Best Billing and [Inventory Management Software](/service/hosted-inventory-management-software) for Small Business

Introduction

Small businesses face a grinding operational challenge: managing billing and inventory manually. Missed invoices, stock discrepancies, and hours lost reconciling spreadsheets drain resources that could go toward growing the business. According to Software Advice, 41% of small business buyers still use manual methods for inventory, 26% rely on spreadsheets, and 22% have no system at all. On the billing side, manual invoice processing costs an average of $10.18 per invoice — with a 22.5% error rate.

The right tool fixes this: fewer errors, real-time stock visibility, and invoices that go out on time — without spending a pound on software. This guide covers the best options available, what features actually matter, and when entry-level tools stop being enough.

Key Takeaways

  • Billing and inventory software combines invoicing, payment tracking, and stock management in a single platform.
  • Top options include Zoho Inventory, Wave, Square, Odoo Community, and inFlow Inventory, each suited to different business sizes and use cases.

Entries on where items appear

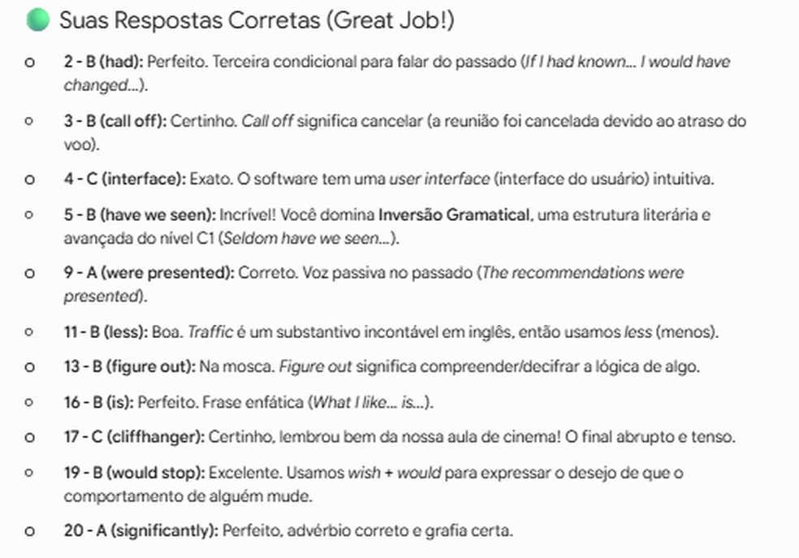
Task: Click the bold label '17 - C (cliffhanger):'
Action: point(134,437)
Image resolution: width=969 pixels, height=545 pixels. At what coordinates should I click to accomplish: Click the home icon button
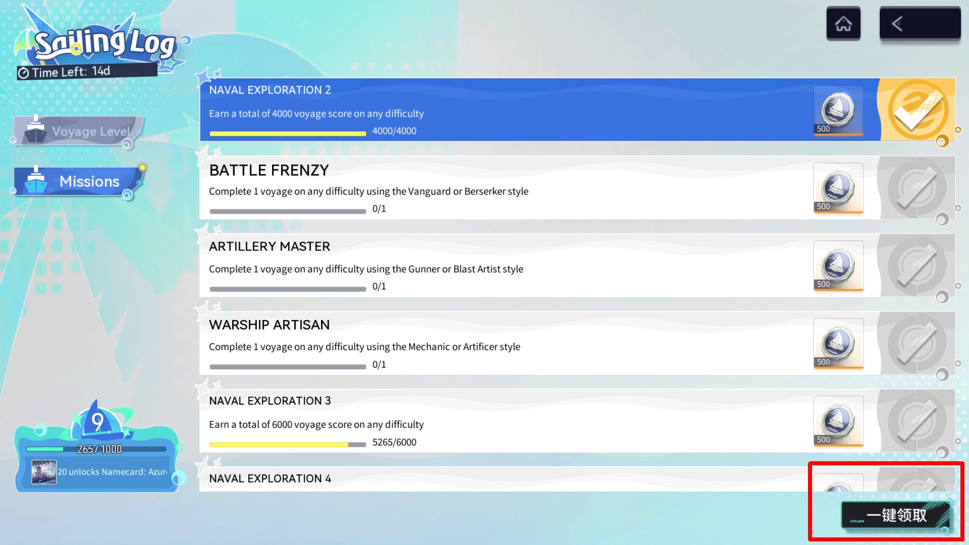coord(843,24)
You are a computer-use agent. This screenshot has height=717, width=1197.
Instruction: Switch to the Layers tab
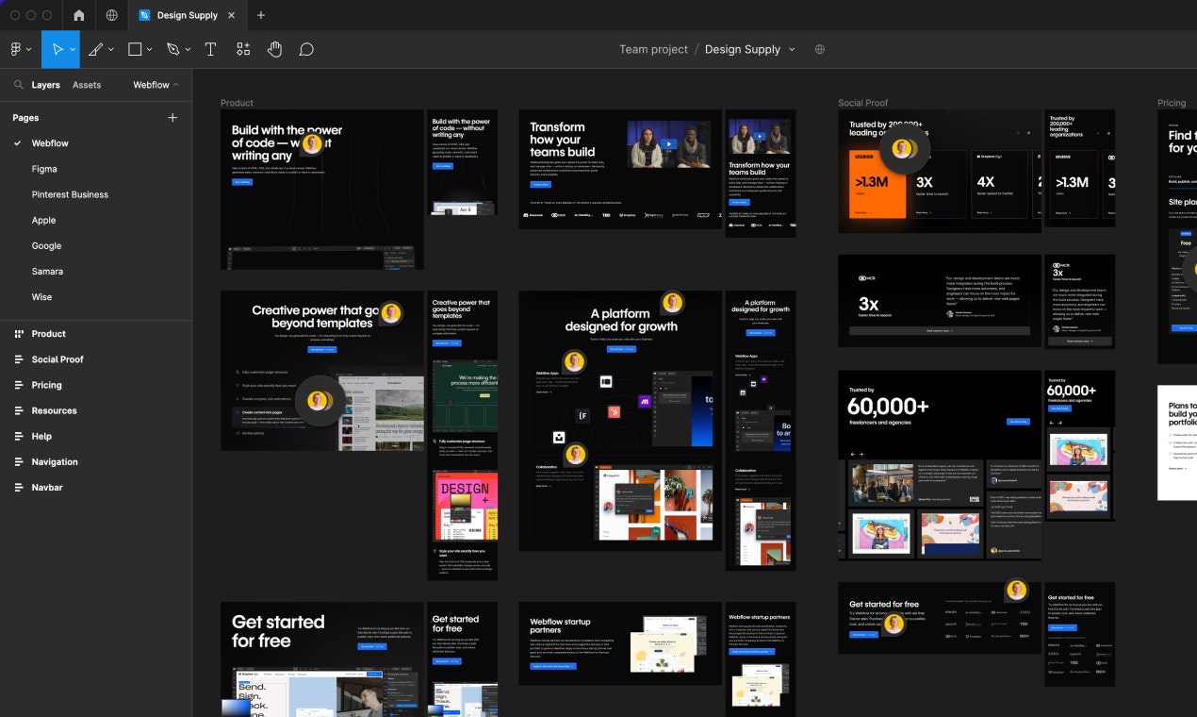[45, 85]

• [Problems to work on]
(a) Revise the billing and inventory software guide starting at "Introduction" and ending at "stop being enough.", replacing "grinding" with "persistent".
(b) Carry the billing and inventory software guide forward from its final line.

• [Answers for the exercise]
(a)
Introduction

Small businesses face a persistent operational challenge: managing billing and inventory manually. Missed invoices, stock discrepancies, and hours lost reconciling spreadsheets drain resources that could go toward growing the business. According to Software Advice, 41% of small business buyers still use manual methods for inventory, 26% rely on spreadsheets, and 22% have no system at all. On the billing side, manual invoice processing costs an average of $10.18 per invoice — with a 22.5% error rate.

The right tool fixes this: fewer errors, real-time stock visibility, and invoices that go out on time — without spending a pound on software. This guide covers the best options available, what features actually matter, and when entry-level tools stop being enough.

(b)
  • Key selection criteria: ease of use, inventory depth, invoicing capabilities, integrations, and scalability.
  • Most entry-level plans cap orders, users, or SKUs — check those limits against your actual volume before committing.

What Is Billing and Inventory Management Software?

Billing and inventory management software is a combined platform that handles stock tracking, purchase orders, invoicing, and payment collection in one place. Managing these functions together, rather than across separate tools or spreadsheets, reduces errors, saves time, and gives small business operators a single source of truth for their operations.

The cost of manual operations is measurable. In accounts payable, 48% of invoices arrive manually, driving processing costs above $10 per invoice and creating exception rates above 20%. In US retail, inventory inaccuracies contributed to $112.1 billion in shrinkage losses in 2022 — a 1.6% average shrink rate, according to the National Retail Federation.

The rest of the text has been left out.